Beginning at the line containing "Will (45, 1349)", print every line until the records end, keeping each exactly as it is.

(Saved entries)
● ● ●

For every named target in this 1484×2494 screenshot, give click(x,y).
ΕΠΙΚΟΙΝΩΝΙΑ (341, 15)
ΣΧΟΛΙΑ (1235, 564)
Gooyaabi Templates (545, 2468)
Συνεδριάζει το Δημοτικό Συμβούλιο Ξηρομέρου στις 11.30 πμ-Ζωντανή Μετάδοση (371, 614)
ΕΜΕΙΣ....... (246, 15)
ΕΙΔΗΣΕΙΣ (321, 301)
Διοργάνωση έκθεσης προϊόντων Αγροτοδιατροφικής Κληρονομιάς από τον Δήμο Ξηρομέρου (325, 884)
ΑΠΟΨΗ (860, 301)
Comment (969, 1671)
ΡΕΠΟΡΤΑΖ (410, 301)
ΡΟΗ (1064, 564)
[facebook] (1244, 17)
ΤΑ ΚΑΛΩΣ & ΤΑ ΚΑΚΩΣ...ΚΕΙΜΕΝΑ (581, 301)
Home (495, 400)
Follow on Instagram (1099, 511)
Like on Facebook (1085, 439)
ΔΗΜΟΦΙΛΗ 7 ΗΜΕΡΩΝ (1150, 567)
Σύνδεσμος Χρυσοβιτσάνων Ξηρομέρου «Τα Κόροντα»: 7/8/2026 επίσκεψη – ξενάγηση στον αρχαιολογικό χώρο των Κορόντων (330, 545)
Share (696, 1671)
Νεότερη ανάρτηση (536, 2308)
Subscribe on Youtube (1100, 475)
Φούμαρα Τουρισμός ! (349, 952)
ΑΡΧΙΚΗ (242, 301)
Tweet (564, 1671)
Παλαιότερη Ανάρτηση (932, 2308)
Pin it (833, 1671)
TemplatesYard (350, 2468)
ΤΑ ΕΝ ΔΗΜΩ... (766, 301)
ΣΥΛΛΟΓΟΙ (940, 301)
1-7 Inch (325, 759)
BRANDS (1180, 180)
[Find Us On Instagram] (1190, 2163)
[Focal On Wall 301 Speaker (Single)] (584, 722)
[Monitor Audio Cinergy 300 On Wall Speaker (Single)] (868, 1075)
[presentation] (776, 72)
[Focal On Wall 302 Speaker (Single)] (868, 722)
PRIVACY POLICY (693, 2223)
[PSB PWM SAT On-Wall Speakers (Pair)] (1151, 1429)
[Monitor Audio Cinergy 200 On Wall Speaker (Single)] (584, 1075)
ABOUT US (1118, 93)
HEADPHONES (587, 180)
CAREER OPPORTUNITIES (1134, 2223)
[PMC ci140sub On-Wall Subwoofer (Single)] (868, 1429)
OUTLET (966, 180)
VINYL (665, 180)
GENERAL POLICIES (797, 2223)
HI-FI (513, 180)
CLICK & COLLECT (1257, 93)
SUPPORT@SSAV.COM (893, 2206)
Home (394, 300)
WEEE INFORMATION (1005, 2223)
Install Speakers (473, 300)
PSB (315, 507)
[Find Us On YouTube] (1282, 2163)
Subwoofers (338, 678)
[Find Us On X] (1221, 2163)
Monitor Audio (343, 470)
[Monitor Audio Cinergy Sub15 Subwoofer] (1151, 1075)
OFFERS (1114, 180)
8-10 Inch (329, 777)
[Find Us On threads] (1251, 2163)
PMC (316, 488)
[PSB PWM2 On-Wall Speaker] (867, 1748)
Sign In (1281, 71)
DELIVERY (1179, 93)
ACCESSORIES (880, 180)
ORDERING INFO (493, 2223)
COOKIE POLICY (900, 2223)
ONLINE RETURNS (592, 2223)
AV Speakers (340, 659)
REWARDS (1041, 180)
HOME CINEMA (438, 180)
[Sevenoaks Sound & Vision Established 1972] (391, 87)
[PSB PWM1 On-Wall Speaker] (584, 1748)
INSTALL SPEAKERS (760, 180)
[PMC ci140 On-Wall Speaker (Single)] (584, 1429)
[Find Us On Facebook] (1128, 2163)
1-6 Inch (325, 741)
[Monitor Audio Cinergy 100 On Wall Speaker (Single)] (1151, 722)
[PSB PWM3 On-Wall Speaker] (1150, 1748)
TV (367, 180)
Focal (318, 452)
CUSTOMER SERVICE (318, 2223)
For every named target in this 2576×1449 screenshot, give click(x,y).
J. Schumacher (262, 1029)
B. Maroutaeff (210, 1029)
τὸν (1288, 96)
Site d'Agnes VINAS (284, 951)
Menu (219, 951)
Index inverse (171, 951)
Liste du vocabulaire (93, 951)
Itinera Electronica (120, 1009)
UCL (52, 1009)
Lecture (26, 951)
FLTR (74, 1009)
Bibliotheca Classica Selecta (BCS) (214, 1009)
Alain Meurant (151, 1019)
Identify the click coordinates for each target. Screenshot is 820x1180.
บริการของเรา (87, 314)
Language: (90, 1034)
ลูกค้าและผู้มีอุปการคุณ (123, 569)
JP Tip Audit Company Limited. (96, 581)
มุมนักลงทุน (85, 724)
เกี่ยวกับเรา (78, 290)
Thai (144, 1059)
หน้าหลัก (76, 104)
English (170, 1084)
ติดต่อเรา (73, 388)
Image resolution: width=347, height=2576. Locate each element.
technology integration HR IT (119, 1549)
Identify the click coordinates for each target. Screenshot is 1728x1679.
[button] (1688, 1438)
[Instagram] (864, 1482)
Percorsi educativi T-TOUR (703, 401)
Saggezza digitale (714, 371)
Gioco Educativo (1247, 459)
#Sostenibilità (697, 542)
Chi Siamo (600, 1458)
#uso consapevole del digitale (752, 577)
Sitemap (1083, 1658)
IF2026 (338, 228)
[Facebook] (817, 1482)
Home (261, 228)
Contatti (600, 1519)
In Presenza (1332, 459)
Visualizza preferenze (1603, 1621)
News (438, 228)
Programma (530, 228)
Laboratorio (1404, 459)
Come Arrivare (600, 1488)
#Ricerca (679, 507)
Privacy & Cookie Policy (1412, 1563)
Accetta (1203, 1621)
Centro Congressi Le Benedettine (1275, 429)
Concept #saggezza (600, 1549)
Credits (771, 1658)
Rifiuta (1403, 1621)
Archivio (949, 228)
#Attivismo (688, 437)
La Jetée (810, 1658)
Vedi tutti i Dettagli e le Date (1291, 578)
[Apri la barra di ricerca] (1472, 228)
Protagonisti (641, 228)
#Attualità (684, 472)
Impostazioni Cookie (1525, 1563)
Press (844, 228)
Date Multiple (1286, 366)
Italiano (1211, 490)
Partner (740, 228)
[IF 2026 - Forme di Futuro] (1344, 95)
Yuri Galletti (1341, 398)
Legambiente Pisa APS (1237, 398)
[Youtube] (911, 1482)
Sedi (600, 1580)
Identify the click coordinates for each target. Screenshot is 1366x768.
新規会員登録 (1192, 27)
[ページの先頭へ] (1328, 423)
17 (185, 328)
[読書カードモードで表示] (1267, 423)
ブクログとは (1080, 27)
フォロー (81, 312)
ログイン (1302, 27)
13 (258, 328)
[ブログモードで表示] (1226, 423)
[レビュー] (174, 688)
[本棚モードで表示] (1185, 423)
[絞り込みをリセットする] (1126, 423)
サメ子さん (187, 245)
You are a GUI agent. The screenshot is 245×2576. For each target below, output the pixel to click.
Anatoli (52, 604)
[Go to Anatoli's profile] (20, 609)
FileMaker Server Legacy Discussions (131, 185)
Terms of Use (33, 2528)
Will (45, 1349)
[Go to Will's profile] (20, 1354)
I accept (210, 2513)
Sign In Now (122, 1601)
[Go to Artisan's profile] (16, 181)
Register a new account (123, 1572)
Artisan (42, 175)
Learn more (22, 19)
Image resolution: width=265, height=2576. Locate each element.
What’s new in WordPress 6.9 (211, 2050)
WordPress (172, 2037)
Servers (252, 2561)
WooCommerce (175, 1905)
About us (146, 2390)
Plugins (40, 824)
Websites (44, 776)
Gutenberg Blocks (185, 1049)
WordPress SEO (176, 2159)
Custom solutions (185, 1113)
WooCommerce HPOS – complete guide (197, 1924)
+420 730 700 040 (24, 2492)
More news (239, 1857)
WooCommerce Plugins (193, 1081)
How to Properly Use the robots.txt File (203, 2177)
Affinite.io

● ● ●

**EXERCISE RESPONSE**
Will (45, 1349)
[Go to Will's profile] (20, 1354)
I accept (210, 2513)
Sign In Now (122, 1601)
[Go to Artisan's profile] (16, 181)
Register a new account (123, 1572)
Artisan (42, 175)
Learn more (22, 19)
Image resolution: width=265, height=2576. Locate each element.
What’s new in WordPress 6.9 (211, 2050)
WordPress (172, 2037)
Servers (252, 2561)
WooCommerce (175, 1905)
About us (146, 2390)
Plugins (40, 824)
Websites (44, 776)
Gutenberg Blocks (185, 1049)
WordPress SEO (176, 2159)
Custom solutions (185, 1113)
WooCommerce HPOS – complete guide (197, 1924)
+420 730 700 040 (24, 2492)
More news (239, 1857)
WooCommerce Plugins (193, 1081)
How to Properly Use the robots.txt File (203, 2177)
Affinite.io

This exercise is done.